Digital Marketing and the Forgotten Rural Consumer

Many of us long to get offline, even out of range, for a day or so. We are constantly connected to our devices and welcome those mini-vacations where we can unplug.

Yet our perfect vacation is a daily reality for an astonishing number of Americans who lack the high-speed access we take for granted. According to Pew Research Center, roughly one in four rural residents has no access to high-speed internet and 42% lack access at home.

“When I’ve heard numbers like these, I always assumed ‘rural’ meant small, isolated pockets out in the wide-open spaces of the West or tucked into the hollows of Appalachia where the population density and topography made it difficult to support high-speed infrastructure,” writes Heidi Tolliver-Walker in Printing News. “It never occurred to me that it meant entire cities and regions we would never imagine.”

Tolliver-Walker refers to a CNN broadcast on the topic that stunned her.

“Correspondent Miguel Marquez interviewed residents of Cleveland, Tenn., a community of 44,000 outside Chattanooga, where there is no broadband access,” she writes. “Chattanooga has some of the fastest internet in the country, yet Cleveland—just 34 miles away—has no broadband access at all.”

The FCC is spending billions to increase broadband access yet, as Tolliver-Walker explains, there are still “millions of businesses and residents without access to any but the most basic internet services. Sure, there are mobile hotspots, but not everyone can afford them.”

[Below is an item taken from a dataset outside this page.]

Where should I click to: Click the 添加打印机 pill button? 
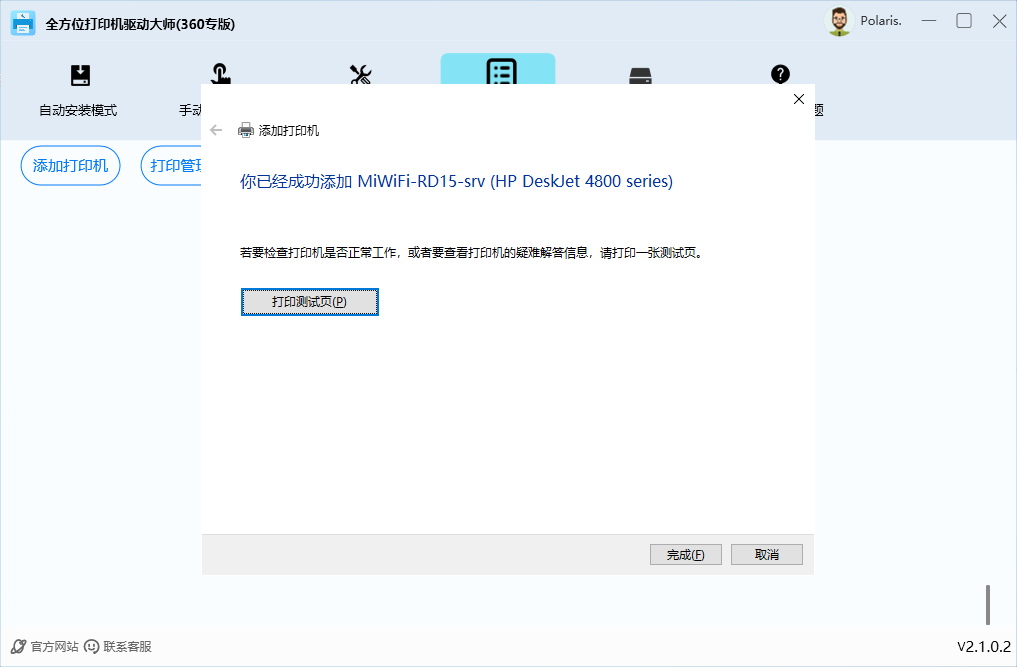click(x=70, y=166)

Let’s set aside for a moment what this means for people who live in those areas – (education, resources, job opportunities, etc.) – and consider what it means for businesses. For a national brand, 8% of their potential audience has no high-speed internet.

“Local marketers have learned who cannot be reached with digital channels, but national marketers may not be as tuned in to where their graphics-heavy emails and social media and digital advertising efforts may not be reaching,” Tolliver-Walker writes. “In cities like Cleveland, businesses and residents may be completely blind to the digital components of your campaigns.”

Completely blind to your digital marketing efforts – no social media ads, no landing pages, no email campaigns – that’s a sobering thought. And it reinforces the importance of direct mail and other print materials.

“The challenges to bringing broadband to nearly 8% of the U.S. population are great, and they aren’t likely to be solved any time soon,” Tolliver-Walker continues. “Until then, print and other traditional channels remain critical to reaching these customers, whether business or consumer. So before your clients cut their print budgets in favor of digital marketing, make sure they don’t need those 8% of the U.S. population that they may not be able to reach.”

Why print? In a surprising number of cases, because it’s that or nothing.